Air in Radiator

Gorteen

Registered User
Messages
32
Every year at this time, when I begin to turn on the oil-fired central heating, I find I have to drain one or sometimes two radiators. Is this normal?
 

Leo

Moderator
Messages
10,361
Get someone to check the pressure vessel, make sure the feed loop is closed tight once the system is topped up..
 

Peanuts20

Registered User
Messages
109
I had to do it for many years but not since I changed boilers last year. In my case I guess the air was getting in somewhere there
 

JohnJay

Frequent Poster
Messages
880
Every year at this time, when I begin to turn on the oil-fired central heating, I find I have to drain one or sometimes two radiators. Is this normal?
do you only have to do this once a year? If you do, it doesnt sound like too much of a problem. If you had a leak you would need to bleed the rads more often.
 

NewEdition

Frequent Poster
Messages
195
Should you bleed a rad when they are hot or cold? I have had mixed advice over the years.
 

Jazz01

Frequent Poster
Messages
709
Should you bleed a rad when they are hot or cold?
Don't think it really matters - but I am open to correction! . You only really notice a cool area on the rad when the heating is on, so I would have done it when the rad is hot.

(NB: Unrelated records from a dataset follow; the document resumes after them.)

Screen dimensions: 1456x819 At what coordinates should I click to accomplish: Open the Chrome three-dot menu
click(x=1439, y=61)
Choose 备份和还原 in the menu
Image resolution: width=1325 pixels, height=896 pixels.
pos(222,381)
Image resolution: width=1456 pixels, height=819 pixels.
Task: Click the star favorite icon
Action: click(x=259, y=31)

Just be careful if you are doing it when the rads are hot, any water coming out will be hot!!!
 

NewEdition

Frequent Poster
Messages
195
My point exactly.. there seems justification for both methods.
Hot makes sense though as the air is being pushed out by the pressure.
When cold, there is no pressure so the air wont be forced out.
 

Leo

Moderator
Messages
10,361
When cold, there is no pressure so the air wont be forced out.
If you've no pressure when cold, you have bigger problems. You need to open the filling loop while bleeding to allow water in to replace their air, the pressure from the feed (likely a header tank) is all you need. That valve then needs to be shut tight once done.